1929, Virginia Woolf, edited by Leonard Woolf, Granite and Rainbow: Essays by Virginia Woolf, New York: Harcourt, Brace, published 1958, Phases of Fiction, pages 107–108
King Charles has rhapsodized about the charms of Romania for decades. “There is a sense of age-old continuity here,” he explained in a story last year in The Spectator.
2023 May 1, David Segal, “In Transylvania, Anyone With $200 Can Live Like a King. (Well, One Specific King.)”, in The New York Times
(transitive) To say (something) with exaggerated or rapturous enthusiasm.
Quotations
“It’s a long time since I tasted such a borshtch! Simply a vivifier! It melts in every limb!”" he kept rhapsodizing, between mouthfuls. “It ought to be sent to the Chicago Exposition.

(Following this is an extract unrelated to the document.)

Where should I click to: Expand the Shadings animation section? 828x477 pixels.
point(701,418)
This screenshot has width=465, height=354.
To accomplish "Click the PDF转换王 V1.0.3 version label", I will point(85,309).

The missess would get a medal.”
1896, Abraham Cahan, chapter 5, in Yekl: A Tale of the New York Ghetto, New York: Appleton
(transitive) To recount or describe (something) as a rhapsody, or in the manner of a rhapsody.
Quotations
The campaigns themselves will take up as many books; and therefore I apprehend it would be hanging too great a weight of one kind of matter in so flimsy a performance as this, to rhapsodize them, as I once intended, into the body of the work […]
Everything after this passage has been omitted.